- [Written task]
Find each line in the data below that contains the string "icon" and copy those lines out.

- [Data supplied]

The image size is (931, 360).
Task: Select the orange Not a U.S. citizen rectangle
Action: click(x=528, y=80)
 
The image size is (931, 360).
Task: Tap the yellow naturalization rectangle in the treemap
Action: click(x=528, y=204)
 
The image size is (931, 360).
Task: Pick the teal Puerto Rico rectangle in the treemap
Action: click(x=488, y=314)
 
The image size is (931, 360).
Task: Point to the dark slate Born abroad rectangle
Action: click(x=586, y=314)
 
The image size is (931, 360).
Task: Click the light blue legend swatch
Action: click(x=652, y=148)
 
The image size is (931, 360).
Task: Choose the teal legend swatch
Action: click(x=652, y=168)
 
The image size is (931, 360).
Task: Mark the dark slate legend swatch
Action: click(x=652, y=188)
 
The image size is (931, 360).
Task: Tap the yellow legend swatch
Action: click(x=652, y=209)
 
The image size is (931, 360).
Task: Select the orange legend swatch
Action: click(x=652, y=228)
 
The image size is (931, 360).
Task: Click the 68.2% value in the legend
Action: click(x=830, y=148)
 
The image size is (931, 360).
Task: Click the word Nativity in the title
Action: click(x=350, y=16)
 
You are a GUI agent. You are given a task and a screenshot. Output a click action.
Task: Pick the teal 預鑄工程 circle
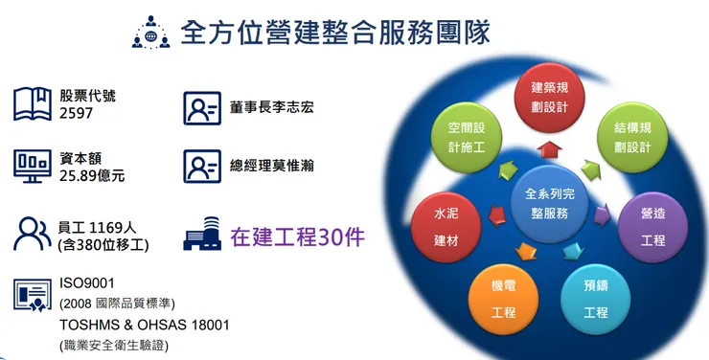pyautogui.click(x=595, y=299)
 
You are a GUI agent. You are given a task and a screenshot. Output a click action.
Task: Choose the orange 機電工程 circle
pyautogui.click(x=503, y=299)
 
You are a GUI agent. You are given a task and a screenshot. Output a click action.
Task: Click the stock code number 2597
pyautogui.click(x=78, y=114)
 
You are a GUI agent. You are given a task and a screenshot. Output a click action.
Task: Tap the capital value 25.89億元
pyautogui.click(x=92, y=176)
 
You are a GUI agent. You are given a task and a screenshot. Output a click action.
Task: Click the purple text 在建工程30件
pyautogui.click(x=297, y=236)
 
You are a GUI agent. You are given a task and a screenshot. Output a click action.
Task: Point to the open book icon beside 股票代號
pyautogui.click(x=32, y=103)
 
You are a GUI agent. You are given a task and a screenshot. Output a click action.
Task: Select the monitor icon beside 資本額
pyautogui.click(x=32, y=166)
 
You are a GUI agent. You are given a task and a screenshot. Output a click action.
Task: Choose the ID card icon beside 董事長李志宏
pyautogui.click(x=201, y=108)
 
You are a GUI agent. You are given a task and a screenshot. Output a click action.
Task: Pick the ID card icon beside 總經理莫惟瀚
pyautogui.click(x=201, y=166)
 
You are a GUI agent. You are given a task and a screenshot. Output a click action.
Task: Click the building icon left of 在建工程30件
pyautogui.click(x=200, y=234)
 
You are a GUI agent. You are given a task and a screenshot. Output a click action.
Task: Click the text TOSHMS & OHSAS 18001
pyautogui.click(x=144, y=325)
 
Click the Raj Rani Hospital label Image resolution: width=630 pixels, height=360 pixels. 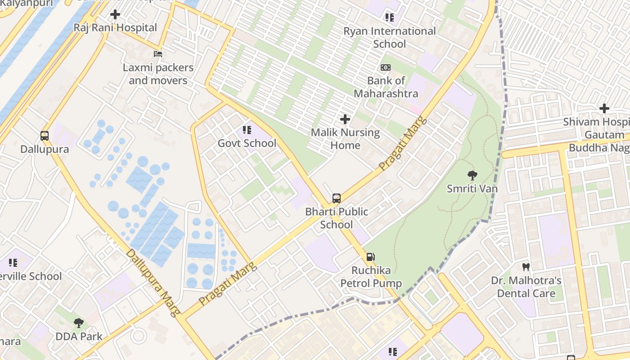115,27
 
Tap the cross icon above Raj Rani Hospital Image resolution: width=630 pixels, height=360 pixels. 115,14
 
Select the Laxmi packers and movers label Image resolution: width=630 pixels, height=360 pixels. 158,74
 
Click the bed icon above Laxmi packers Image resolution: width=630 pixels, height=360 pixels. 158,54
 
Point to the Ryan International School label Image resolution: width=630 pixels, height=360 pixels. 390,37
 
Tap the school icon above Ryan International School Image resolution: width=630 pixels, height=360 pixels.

- [Output for this task]
Task: Point to the open book icon beside 股票代號
Task: Select the monitor icon beside 資本額
Task: Choose the ID card icon beside 董事長李志宏
Task: Pick the ID card icon beside 總經理莫惟瀚
Task: Click the building icon left of 在建工程30件
Tap the cross icon above Raj Rani Hospital Image resolution: width=630 pixels, height=360 pixels. 115,14
Click the bed icon above Laxmi packers Image resolution: width=630 pixels, height=360 pixels. 158,54
Tap the school icon above Ryan International School Image resolution: width=630 pixels, height=360 pixels.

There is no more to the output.